It won't be wrong to say that Thanksgiving and turkeys are synonymous. The lavish feast of this celebration is incomplete without a roasted turkey occupying the prime position in the spread. No, wonder Thanksgiving is at times called Turkey Day
The mention of Thanksgiving conjures up images of a roasted turkey in the centre of the table. It is undeniably the most popular entree at a Thanksgiving dinner. However, many people would be shocked to learn that Thanksgiving is also referred to as "Turkey Day" in informal contexts. The turkey grew in popularity as Thanksgiving Day rose in prominence during the 1800s. By 1857, the turkey had become a staple of New England cuisine.
"No citizen of the United States should abstain from turkey on Thanksgiving Day," declared Alexander Hamilton, while Benjamin Franklin saw the wild turkey as an American icon. Now the entire world is aware that Thanksgiving is an American festival in which people eat roasted turkey along with festive delicacies.

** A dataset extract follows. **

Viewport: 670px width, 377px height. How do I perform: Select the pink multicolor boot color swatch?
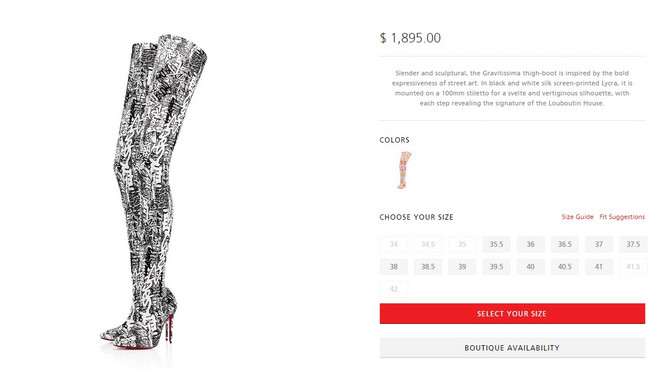point(404,170)
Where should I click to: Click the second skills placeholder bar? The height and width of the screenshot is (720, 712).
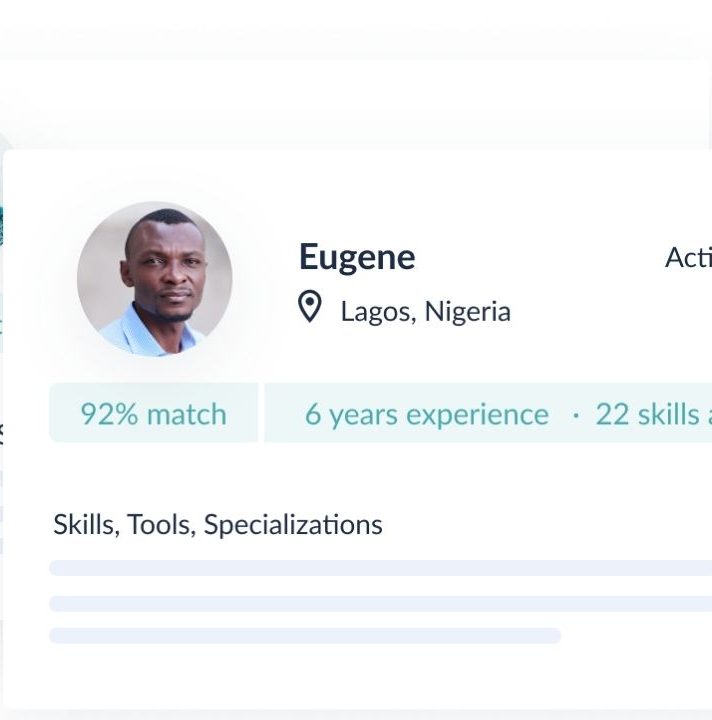[381, 604]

Contemporary Thanksgiving dinner table, Image Source: Pexels
But its origins have roots in 1621 when Plymouth settlers and Native Americans (Wampanoag tribe) assembled for a three-day feast to commemorate the settlers' first successful crop. For the grand festive food spread, about 100 people gathered. Hold your breath before picturing a roasted turkey being devoured. According to historians, turkey was not on the inaugural Thanksgiving menu. The meal is said to include duck, venison, geese, eel, oysters, lobster, and fish. So, where did the turkey come from? Well, you may find some clues here!
Wild turkey, the original choice
The farmed turkey consumed today differs considerably from the wild turkeys that emerged roughly 5 million years ago in the Americas. There are still at least five subspecies in 48 states, Mexico and Canada. Meleagris gallopavo gallopavo is nearly extinct in southern Mexico now. The Spanish brought it to Europe from Mexico in the early 16th century. Its descendants later returned to the United States. Commercial turkey varieties developed in the twentieth century from these European progenitors.
Small White to Broad Breasted turkey
Roasted turkey for Thanksgiving, Image Source: Pexels
There arrived a phase with surging demand and a growing market for a small, ideally weighing 8-15 pound bird with more white meat and no dark feathers. The USDA created the Beltsville Small White turkey to meet this need at the Beltsville Agricultural Research Center in Maryland. It was commercially released in 1947 and reigned the market for two decades. The Small White turkey was displaced by the Broad Breasted White turkey, bred exclusively for gala feasts like Thanksgiving.
Turkey as Presidential present
Thanksgiving dinner setup, Image Source: Pexels
American culture is profoundly embedded with the tradition of eating turkey on Thanksgiving. Many people may be surprised to learn that the National Turkey Federation has presented a live turkey to the President of the United States before each Thanksgiving since 1947. Originally, these turkeys were slaughtered and eaten for the President's Thanksgiving supper. Since 1989, the presented turkeys have been given a faux pardon and sent to a park to live out the rest of their usually brief natural lives.